Exercise goal:
The expected output is each line in the data below that includes the string "will".

Record set:
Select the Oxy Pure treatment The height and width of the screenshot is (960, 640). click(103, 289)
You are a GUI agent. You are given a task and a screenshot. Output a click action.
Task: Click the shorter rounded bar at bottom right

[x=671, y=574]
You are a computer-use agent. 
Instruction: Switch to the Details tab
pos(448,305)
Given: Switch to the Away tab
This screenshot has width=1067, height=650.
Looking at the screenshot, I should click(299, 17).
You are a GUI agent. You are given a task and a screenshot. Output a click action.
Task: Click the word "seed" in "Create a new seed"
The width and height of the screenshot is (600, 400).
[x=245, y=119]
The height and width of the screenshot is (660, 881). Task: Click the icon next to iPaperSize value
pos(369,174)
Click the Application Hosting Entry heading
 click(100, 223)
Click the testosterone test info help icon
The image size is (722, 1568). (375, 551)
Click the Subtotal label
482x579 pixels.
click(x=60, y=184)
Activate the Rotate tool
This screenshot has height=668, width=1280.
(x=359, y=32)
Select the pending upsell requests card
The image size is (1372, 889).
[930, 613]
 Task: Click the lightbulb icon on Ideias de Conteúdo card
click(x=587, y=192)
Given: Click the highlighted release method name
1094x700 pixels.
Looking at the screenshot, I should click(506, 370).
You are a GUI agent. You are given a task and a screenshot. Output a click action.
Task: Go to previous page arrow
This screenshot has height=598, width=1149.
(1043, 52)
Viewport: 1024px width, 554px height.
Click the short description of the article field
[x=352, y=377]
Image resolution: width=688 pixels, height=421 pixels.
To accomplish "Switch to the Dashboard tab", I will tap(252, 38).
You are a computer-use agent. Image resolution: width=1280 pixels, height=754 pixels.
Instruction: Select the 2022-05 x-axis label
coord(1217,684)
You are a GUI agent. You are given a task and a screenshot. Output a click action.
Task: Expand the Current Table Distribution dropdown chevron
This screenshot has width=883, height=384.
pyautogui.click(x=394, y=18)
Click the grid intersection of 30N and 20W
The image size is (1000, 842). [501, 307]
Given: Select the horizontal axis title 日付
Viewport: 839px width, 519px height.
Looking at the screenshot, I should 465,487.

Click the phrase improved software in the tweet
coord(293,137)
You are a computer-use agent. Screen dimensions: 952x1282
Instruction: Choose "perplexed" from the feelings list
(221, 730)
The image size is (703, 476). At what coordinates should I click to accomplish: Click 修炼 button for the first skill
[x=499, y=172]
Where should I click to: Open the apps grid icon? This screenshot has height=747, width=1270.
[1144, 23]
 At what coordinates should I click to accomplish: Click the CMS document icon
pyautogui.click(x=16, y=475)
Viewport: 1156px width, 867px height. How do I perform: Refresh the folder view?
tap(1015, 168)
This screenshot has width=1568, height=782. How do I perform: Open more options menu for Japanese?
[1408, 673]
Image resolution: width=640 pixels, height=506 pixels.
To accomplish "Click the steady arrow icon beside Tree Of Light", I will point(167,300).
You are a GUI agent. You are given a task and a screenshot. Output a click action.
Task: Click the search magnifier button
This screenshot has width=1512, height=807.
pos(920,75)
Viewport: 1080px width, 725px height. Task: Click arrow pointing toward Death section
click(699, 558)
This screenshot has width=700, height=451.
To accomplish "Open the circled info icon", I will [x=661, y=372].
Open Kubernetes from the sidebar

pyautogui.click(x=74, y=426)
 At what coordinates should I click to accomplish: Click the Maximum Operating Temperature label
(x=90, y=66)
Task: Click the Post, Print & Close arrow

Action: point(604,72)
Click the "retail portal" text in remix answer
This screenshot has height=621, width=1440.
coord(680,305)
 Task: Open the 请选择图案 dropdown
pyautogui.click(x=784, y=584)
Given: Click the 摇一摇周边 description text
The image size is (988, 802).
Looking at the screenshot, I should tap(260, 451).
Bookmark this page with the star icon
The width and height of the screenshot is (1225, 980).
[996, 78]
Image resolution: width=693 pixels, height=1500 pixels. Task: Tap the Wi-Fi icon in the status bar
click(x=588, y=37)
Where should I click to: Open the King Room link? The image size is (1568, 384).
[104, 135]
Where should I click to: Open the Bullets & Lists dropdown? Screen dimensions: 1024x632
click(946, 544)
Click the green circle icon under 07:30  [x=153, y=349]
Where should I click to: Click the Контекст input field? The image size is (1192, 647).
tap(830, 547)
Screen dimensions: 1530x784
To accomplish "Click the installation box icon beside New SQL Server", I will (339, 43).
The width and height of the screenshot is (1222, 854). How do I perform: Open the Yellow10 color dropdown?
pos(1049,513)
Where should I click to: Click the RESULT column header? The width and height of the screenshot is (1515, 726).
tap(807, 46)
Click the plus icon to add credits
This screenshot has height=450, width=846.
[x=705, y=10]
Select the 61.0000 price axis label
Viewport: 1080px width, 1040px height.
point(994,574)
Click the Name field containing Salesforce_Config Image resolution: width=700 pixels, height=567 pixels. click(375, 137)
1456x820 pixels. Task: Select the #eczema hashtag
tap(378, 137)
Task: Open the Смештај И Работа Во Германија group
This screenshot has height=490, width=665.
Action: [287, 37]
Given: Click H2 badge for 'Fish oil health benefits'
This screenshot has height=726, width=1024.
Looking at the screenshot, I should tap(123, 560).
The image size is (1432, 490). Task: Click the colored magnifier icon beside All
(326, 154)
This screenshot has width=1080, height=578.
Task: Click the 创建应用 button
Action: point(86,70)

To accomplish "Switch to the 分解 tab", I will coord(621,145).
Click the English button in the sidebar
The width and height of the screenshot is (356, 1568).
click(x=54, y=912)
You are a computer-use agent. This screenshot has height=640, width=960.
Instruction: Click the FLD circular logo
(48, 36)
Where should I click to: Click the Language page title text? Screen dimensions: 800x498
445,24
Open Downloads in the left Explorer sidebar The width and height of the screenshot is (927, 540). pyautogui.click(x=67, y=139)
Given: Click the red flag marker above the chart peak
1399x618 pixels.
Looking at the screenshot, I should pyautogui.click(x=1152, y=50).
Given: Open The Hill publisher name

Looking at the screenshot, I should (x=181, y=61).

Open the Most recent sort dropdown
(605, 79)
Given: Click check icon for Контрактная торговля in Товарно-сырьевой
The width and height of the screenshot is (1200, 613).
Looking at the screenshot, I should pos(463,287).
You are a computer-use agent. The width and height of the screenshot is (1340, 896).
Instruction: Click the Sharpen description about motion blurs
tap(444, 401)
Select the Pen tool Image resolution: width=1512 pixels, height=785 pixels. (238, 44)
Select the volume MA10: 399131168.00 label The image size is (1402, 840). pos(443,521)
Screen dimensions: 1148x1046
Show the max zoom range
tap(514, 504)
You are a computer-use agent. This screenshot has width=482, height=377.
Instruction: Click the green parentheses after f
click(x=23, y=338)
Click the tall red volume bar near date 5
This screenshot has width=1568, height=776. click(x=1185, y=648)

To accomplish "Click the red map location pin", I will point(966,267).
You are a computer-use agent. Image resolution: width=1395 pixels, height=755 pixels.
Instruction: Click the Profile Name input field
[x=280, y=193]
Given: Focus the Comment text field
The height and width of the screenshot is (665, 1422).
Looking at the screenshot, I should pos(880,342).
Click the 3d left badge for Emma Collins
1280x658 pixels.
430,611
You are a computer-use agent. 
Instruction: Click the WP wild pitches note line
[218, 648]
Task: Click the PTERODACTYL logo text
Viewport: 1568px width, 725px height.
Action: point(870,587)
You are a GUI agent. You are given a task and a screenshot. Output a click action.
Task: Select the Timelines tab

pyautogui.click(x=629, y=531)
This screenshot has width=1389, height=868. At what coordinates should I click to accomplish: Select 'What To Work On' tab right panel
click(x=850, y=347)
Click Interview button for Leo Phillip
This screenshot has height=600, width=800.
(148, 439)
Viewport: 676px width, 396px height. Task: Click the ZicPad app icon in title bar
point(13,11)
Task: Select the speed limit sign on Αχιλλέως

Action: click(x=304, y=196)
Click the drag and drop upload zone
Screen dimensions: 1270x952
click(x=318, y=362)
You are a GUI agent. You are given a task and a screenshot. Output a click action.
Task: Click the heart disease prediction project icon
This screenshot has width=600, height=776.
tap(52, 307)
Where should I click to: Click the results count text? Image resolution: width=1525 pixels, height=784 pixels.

Response to the task:
To accomplish "Switch to the Dashboard tab", I will tap(252, 38).
To accomplish "Click the steady arrow icon beside Tree Of Light", I will point(167,300).
To accomplish "Open the circled info icon", I will [x=661, y=372].
To accomplish "Click the installation box icon beside New SQL Server", I will (339, 43).
To accomplish "Switch to the 分解 tab", I will coord(621,145).
To accomplish "Click the red map location pin", I will point(966,267).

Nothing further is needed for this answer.